Hybrid compression applies all supported techniques sequentially:

  1. Model Training:
    Train the base model on your chosen dataset to ensure a strong initial performance.

  2. Sequential Compression:

    • Pruning: Remove redundant weights using the selected pruning mode.
    • Quantization: Convert model weights to lower precision with the chosen quantization strategy.
    • Decomposition: Simplify model layers using the preferred decomposition method.
    • Knowledge Distillation: Optionally, further compress the model by transferring knowledge using the selected distillation approach.
  3. Post-Compression Fine-Tuning:
    Fine-tune after each compression step to mitigate any loss in accuracy.

  4. Evaluation:
    Compare key metrics—including accuracy, inference time, and model size—between the original and compressed models.

Run the Hybrid Pipeline using the --all flag:

python main.py --dataset CIFAR10 --all

Logging & Evaluation

  • Logging is implemented via Python’s logging module, with optional integration using Weights & Biases (wandb) for comprehensive experimental tracking.
  • The framework evaluates models on metrics including accuracy, precision, recall, F1-score, and inference latency.
  • Detailed logging enables monitoring the impact of each compression technique and mode.

Troubleshooting & Tips

  • Configuration Issues:
    Ensure your config.yaml is properly formatted. Invalid configurations may result in runtime errors.

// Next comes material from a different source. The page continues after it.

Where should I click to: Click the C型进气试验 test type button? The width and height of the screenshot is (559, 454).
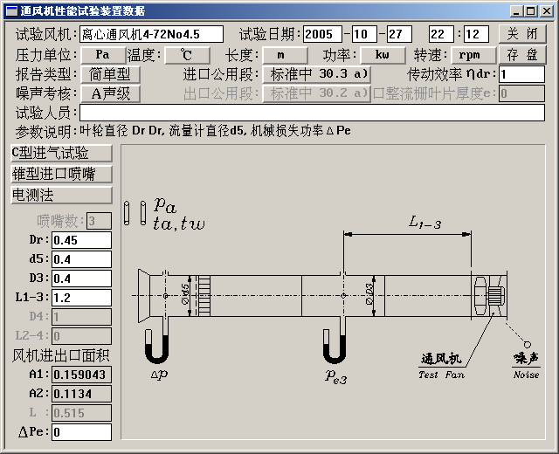tap(61, 153)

  • Custom Module Integration:
    Verify that any custom dataset module is on your Python path and implements the required get_custom_dataset() function.

  • Fusion Configurations:
    For optimal quantization, consider defining a custom fusion configuration mapping if the default does not meet your model's needs.

  • Testing:
    It is recommended to perform end-to-end tests to ensure that all components integrate seamlessly within the compression pipeline.


Acknowledgements

  • Supported by the Science, Technology, and Innovation (STI) Policy of Gujarat Council of Science and Technology, Department of Science and Technology, Government of Gujarat, India (Grant Number: GUJCOST/STI/2021-22/3858).
  • Special thanks to the communities behind PyTorch, Torchvision, TIMM, and Transformers.
  • If you use this repository in your work, please cite:
@misc{jaicdev2025qdpstudio,
  author       = {jaicdev},
  title        = {QDPStudio: A Comprehensive Model Compression Framework},
  year         = {2025},
  publisher    = {GitHub},
  howpublished = {\url{https://github.com/jaicdev/QDPStudio}},
  note         = {Released: February 18, 2025}
}
@ARTICLE{chaudhari2025onboard,
  author={Chaudhari, Jay N. and Galiyawala, Hiren and Sharma, Paawan and Shukla, Pancham and Raval, Mehul S.},
  journal={IEEE Access}, 
  title={Onboard Person Retrieval System With Model Compression: A Case Study on Nvidia Jetson Orin AGX}, 
  year={2025},
  volume={13},
  number={},
  pages={8257-8269},
  doi={10.1109/ACCESS.2025.3527134},
  ISSN={2169-3536},
  month={}
}

Contributing

Contributions are welcome! To contribute:

  1. Fork the repository.
  2. Create a new branch:
    git checkout -b feature/my-new-feature
  3. Commit your changes:
    git commit -am 'Add new feature'
  4. Push the branch:
    git push origin feature/my-new-feature
  5. Open a pull request.

License

This project is licensed under the MIT License. See the LICENSE file for details.